**Exercise directions:** Copy only the lines from the one containing "Image resolution: width=1920" through the final line of the records below, exactly as written, with no pictures.
******************************
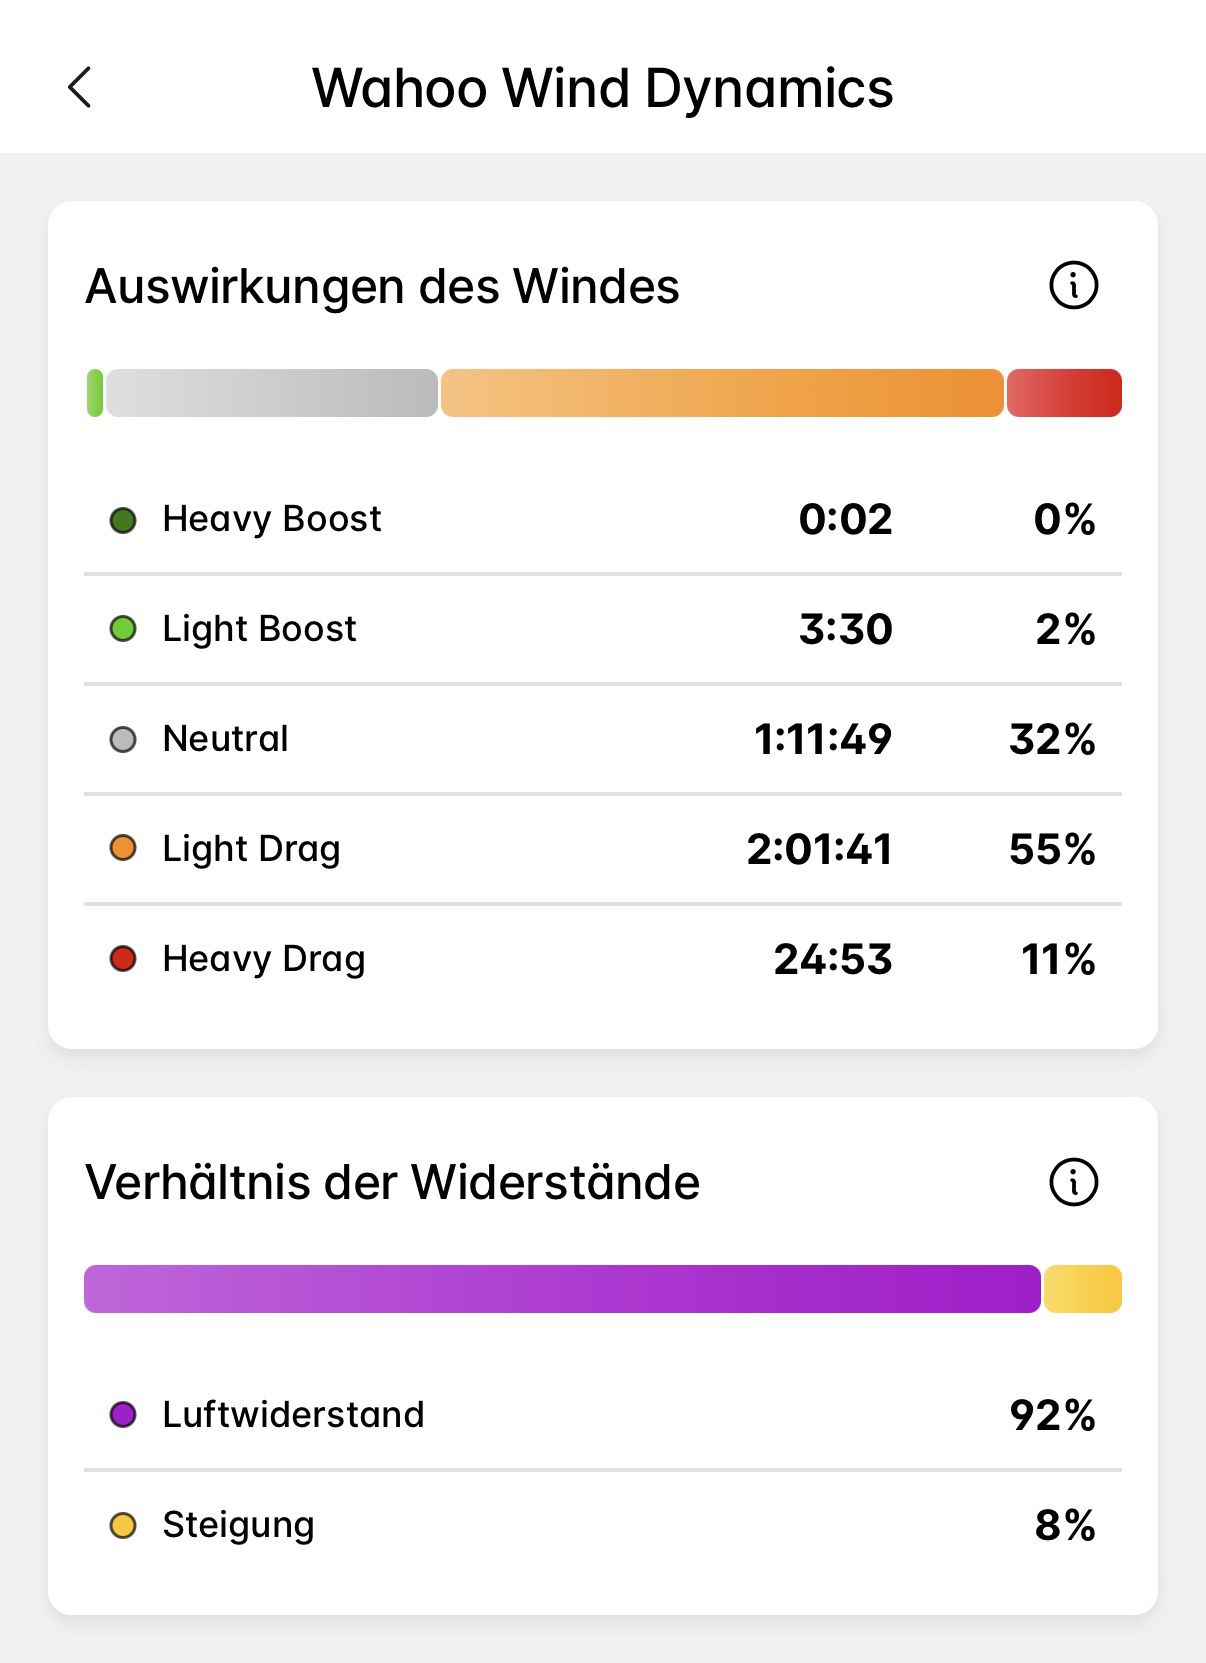This screenshot has width=1206, height=1663.
Task: Tap the Neutral 1:11:49 time value
Action: (x=822, y=740)
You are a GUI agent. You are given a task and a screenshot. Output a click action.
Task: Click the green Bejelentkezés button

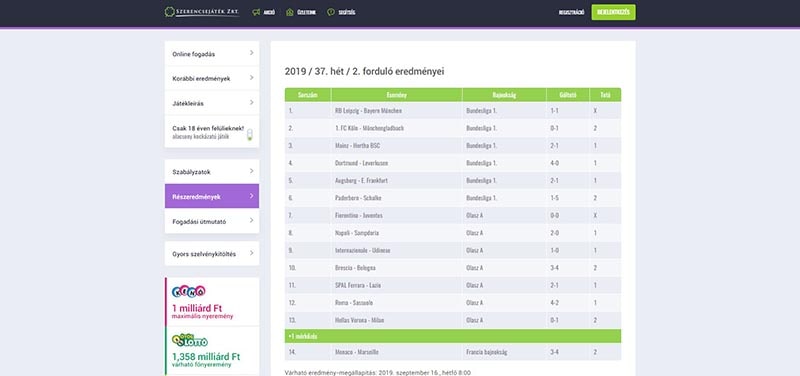tap(613, 12)
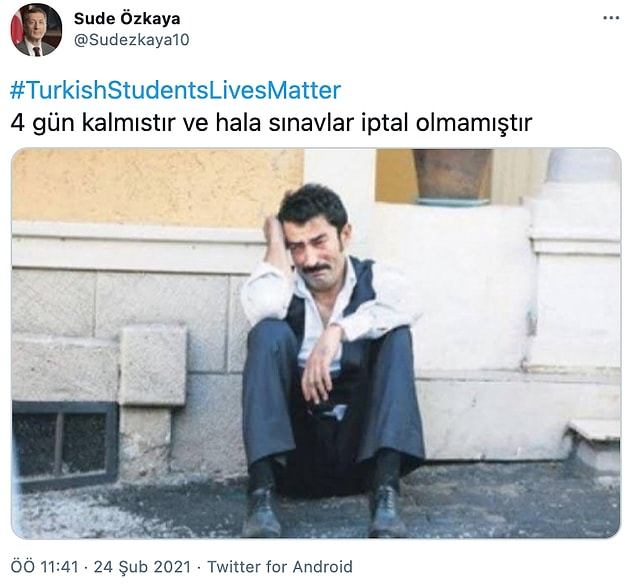Select the 24 Şub 2021 date
Screen dimensions: 635x587
tap(142, 566)
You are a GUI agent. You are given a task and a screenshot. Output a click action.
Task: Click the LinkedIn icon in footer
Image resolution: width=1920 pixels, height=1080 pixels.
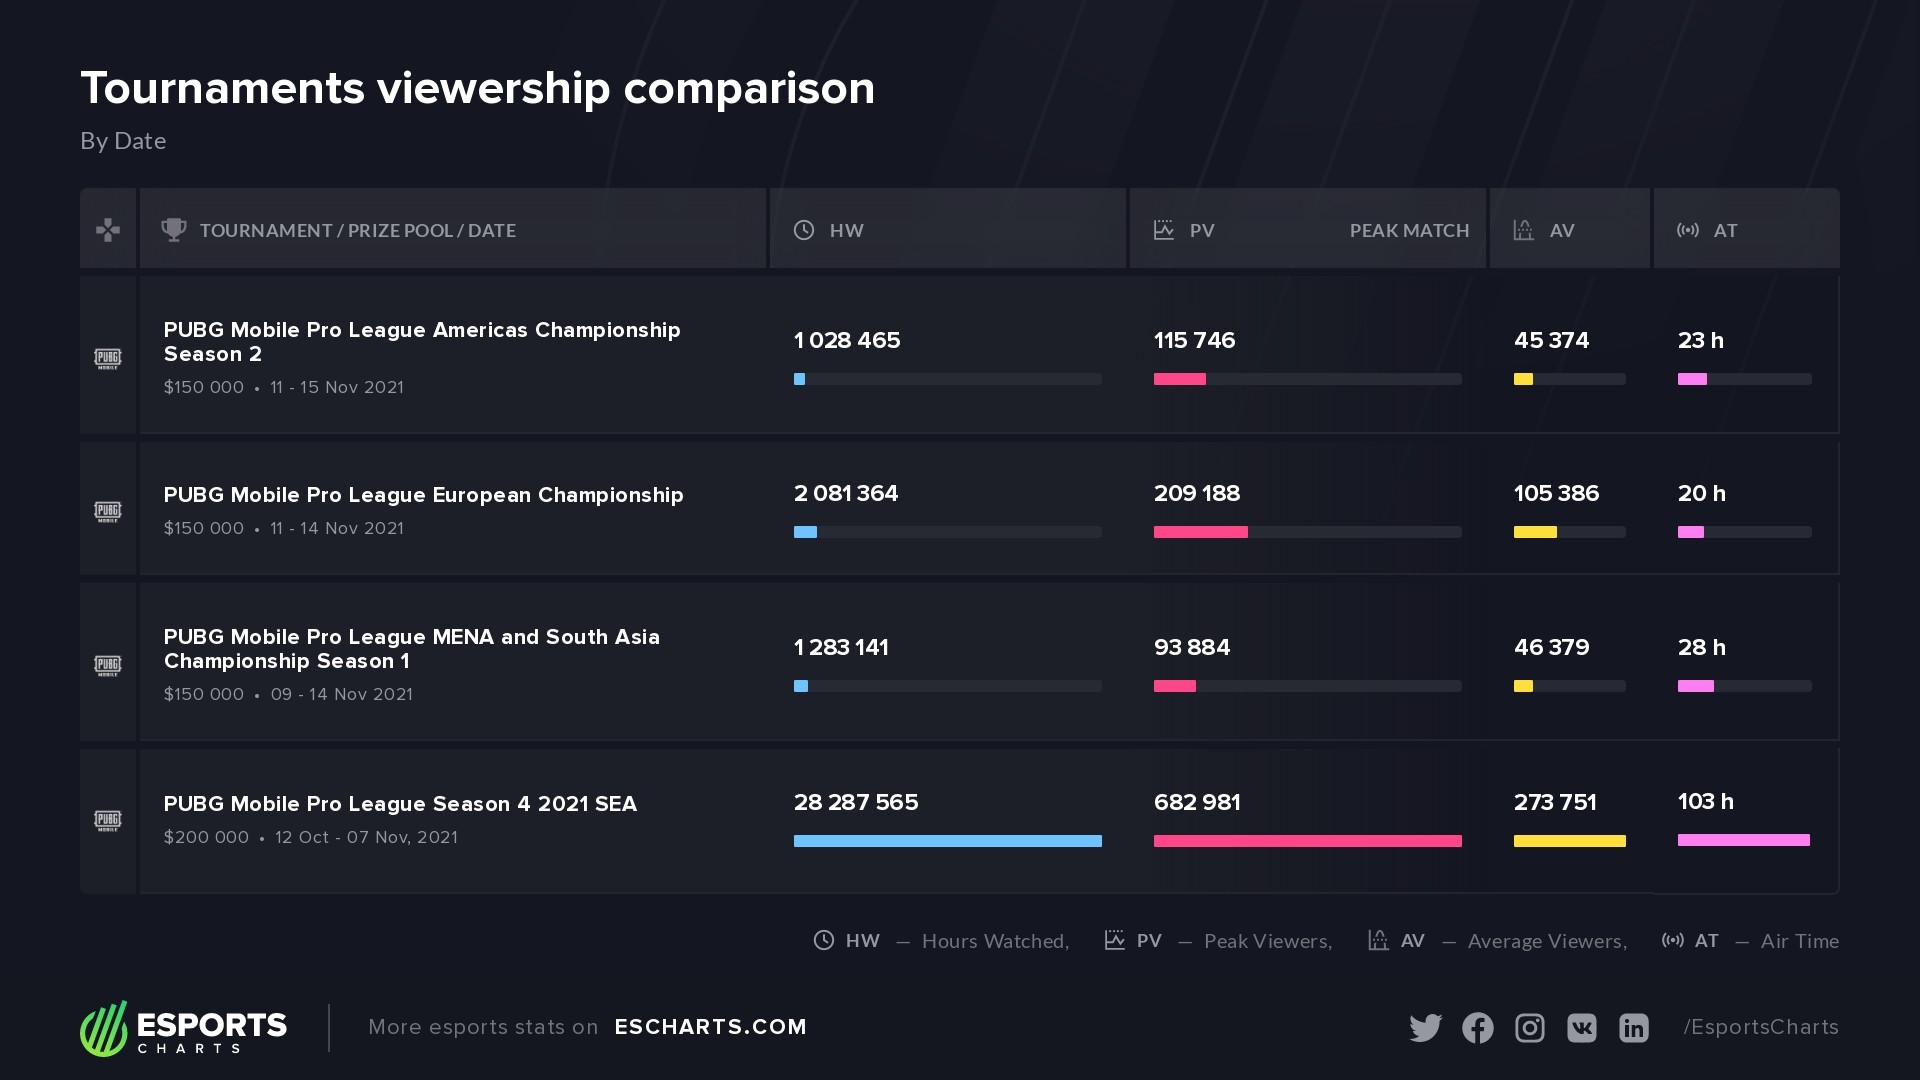(1633, 1028)
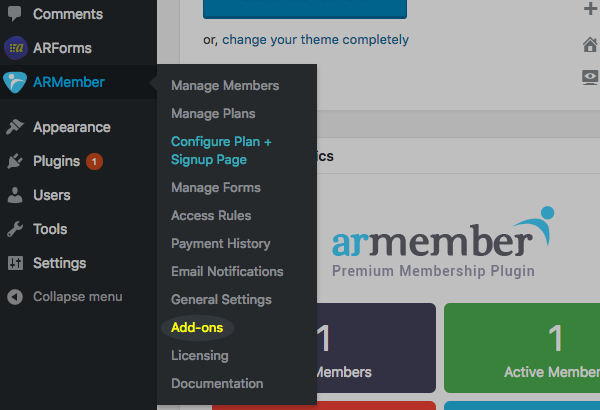Click the monitor eye preview icon
The width and height of the screenshot is (600, 410).
click(590, 78)
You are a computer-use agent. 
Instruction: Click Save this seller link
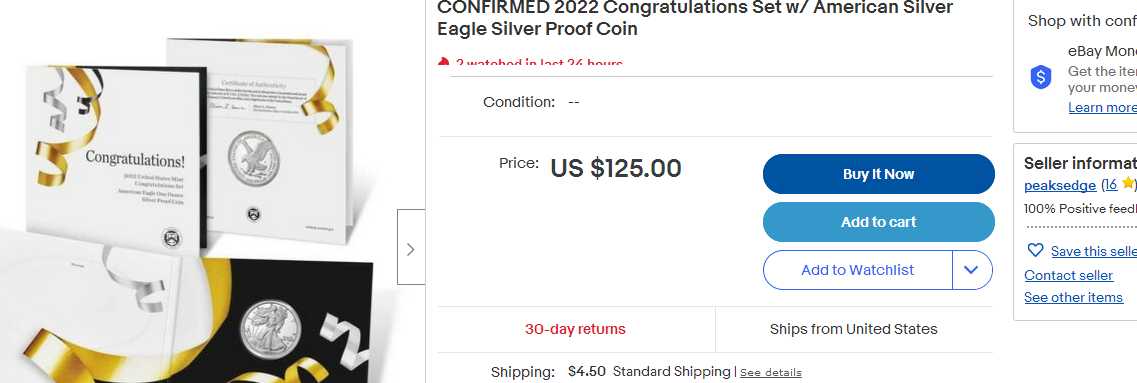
******************************
**Task answer:**
Image resolution: width=1920 pixels, height=1080 pixels.
(1633, 1028)
Click the monitor eye preview icon
The width and height of the screenshot is (600, 410).
click(590, 78)
You are a computer-use agent. 
Instruction: Click Save this seller link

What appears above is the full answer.